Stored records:
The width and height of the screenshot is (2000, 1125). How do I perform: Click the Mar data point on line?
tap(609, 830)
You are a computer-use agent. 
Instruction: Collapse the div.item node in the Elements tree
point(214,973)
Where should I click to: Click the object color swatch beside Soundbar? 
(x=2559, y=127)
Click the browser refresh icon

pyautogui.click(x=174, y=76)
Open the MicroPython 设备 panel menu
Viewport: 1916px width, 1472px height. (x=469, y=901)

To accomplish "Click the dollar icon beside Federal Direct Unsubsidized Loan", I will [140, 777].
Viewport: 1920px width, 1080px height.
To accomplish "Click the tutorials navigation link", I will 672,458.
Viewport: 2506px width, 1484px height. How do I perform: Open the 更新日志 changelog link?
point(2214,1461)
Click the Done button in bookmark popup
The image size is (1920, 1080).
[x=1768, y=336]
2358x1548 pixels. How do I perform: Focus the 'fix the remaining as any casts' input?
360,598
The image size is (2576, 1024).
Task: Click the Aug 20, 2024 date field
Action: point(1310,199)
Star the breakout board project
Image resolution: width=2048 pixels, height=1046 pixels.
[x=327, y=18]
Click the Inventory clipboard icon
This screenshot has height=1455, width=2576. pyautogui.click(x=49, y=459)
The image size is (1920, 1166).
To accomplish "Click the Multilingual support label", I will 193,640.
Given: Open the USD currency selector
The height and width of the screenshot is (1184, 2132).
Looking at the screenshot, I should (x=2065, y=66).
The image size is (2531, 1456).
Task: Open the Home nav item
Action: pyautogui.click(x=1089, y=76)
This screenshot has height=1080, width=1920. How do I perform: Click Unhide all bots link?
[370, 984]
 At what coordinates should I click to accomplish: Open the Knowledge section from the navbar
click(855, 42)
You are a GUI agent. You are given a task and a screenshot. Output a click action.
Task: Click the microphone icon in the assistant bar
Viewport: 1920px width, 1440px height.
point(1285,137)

#### Description of the task:
Among the entries above, determine how many lines contain "agent", then output only that number.

#### Result for this exercise:
2